Al principio de la II Guerra Mundial, Hitler
decidió la invasión de la Isla Griega utilizando lo que hasta el momento fue el
mayor lanzamiento de paracaidistas de la historia: miles de soldados alemanes
fueron lanzados en diferentes zonas de la isla. Solo el primer día murieron
cerca de dos mil. Este libro narra esa batalla; el repliegue de las fuerzas
aliadas hacia la costa y posterior envío por barco a Egipto, compuestas sobre
todo por británicos, neozelandeses y los propios cretenses; las acciones de los
servicios de inteligencia y la guerrilla, y la posterior rendición nazi ante el
fracaso de la campaña de Rusia, entre otros motivos.

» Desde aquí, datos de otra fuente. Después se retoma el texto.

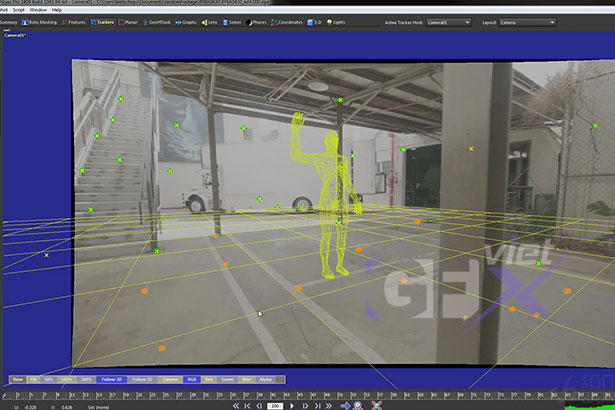Screen dimensions: 615x410
Task: Click the Fill view button
Action: [x=33, y=379]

Como siempre, Beevor mezcla de manera
magistral la historia con mayúsculas y las anécdotas a pie de pista. Habla en
infinidad de ocasiones de uno de mis héroes preferidos: Patrick Leigh Fermor,
quien junto con Moss, ambos oficiales de inteligencia llenos de juventud y de
imaginación, secuestraron al General Kreipe, Jefe de las fuerzas germanas en la
Isla, llevándolo posteriormente a Egipto para ser juzgado. Un fuerte golpe para
la moral de las tropas.
Estos son algunos de los párrafos que más me
han llamado la atención:
“En sus filas –la de los servicios de
inteligencia británicos- figuraban desde catedráticos filohelénicos hasta
malhechores con buenos contactos, pasanado por muchas gradaciones intermedias,
como un puñado de buenos soldados regulares, románticos, escritores, académicos
haraganes y algún que otro aventurero louche”.
“Una isla
con una larga historia tan larga de ocupación y rebelión como Creta
inevitablemente tenía que creer instintivamente en el trato despiadado de los
traidores. Los colaboradores sabían que no podían esperar clemencia si los
atrapaban. Un agente alemán capturado por los andartes suplicó que lo dejaran
suicidarse. Le rompieron las piernas con dos pedruscos a cierta distancia del
borde de un acantilado, de modo que tuvo que arrastrarse hasta el final para
lanzarse por él”.
En otra ocasión ataron a un soldado alemán a
otros varios a modo de cadeneta y al borde de un pozo profundo. Mataron al
primero que fue arrastrando al resto. En otra ocasión unos niños mataron a un
oficial alemán. Le quitaron su Luger y le pegaron un tiro a las afueras de
Canea. Cuando se enteraron los del pueblo se entristecieron mucho porque había
sido un doctor y había ayudado desinteresadamente a muchos del lugar. Son las
injusticias de la guerra. Un pantanal. Como dice Leigh Fermor en un párrafo de
uno de sus libros: “el que escogiéramos la obsoleta materia de griego fue lo
que nos hizo a fin de cuentas acabar en esos lodos”. “El ejército había comprendido que la lengua
antigua, por imperfecto que fuera su dominio, abría las puertas a la lengua
moderna: sólo así se explica la súbita aspersión de tantas figuras extrañas
sobre los peñascos del continente y las islas”.